> _Text block_:
---
You can just call it "pick()". The rest can be figured out from context.

What's with the commented out bit?

Owner

That's my unfinished code, I just wanted to commit what I had so far before the deadline on GCI.

@qrazhan As long as things are proceeding, don't sweat the deadline. Just let us know when you need an extension.

Use vertical whitespace to give visual breaks between tests.

my @array = (1,2,3);
pick_one_ok(\@array);

@array = qw(a b c);
pick_one_ok(\@array);

If you're only gong to use the array once, you don't need the variable. Sometimes this reads better.

pick_ok( [1, 1, 2, 2, 3, 3] => 6 );

I also used the "fat comma" instead of the regular comma for visual clarity, its otherwise the same in this case. This is handy when there's pairs of things or you want more visual clarity between arguments.

However, it is important to note that '=>' will quote a value on the left in many cases:

1 => 2 # will quote 1 so that it is "1" (not a big deal in perl)
---
> _Recorded data_:
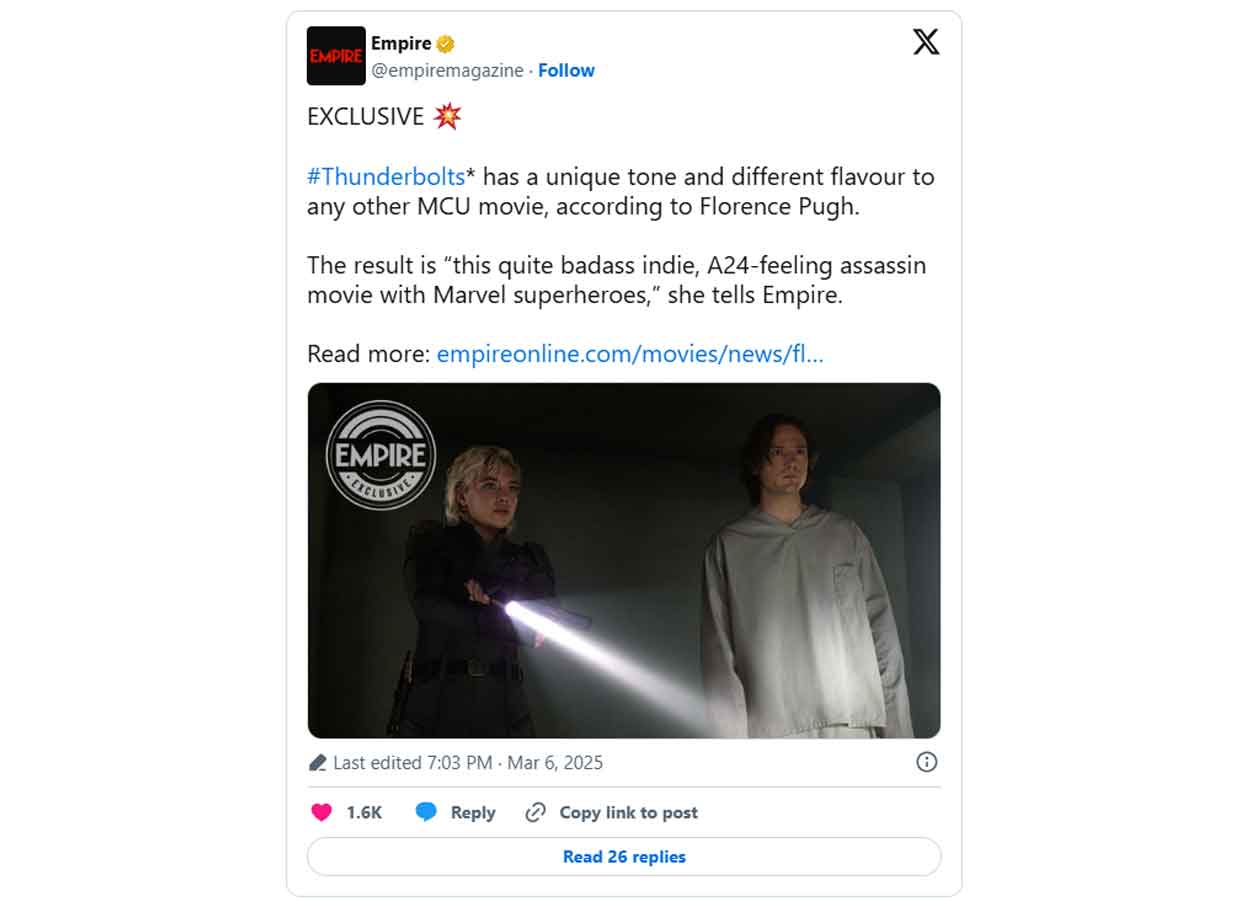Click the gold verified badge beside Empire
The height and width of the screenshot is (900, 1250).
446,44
---
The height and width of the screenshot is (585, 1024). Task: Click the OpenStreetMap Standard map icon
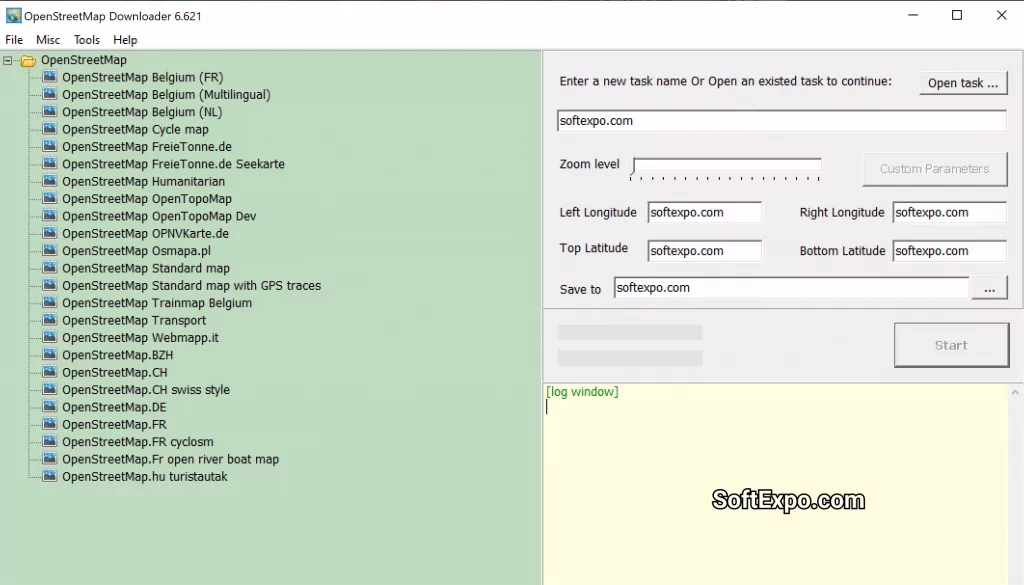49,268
---
> _Your goal_: Can you duplicate the passage of the Perl code review discussion between "pick_ok( [1, 1, 2, 2, 3, 3]" and "deal in perl)", inclusive?

> _Answer below_:
pick_ok( [1, 1, 2, 2, 3, 3] => 6 );

I also used the "fat comma" instead of the regular comma for visual clarity, its otherwise the same in this case. This is handy when there's pairs of things or you want more visual clarity between arguments.

However, it is important to note that '=>' will quote a value on the left in many cases:

1 => 2 # will quote 1 so that it is "1" (not a big deal in perl)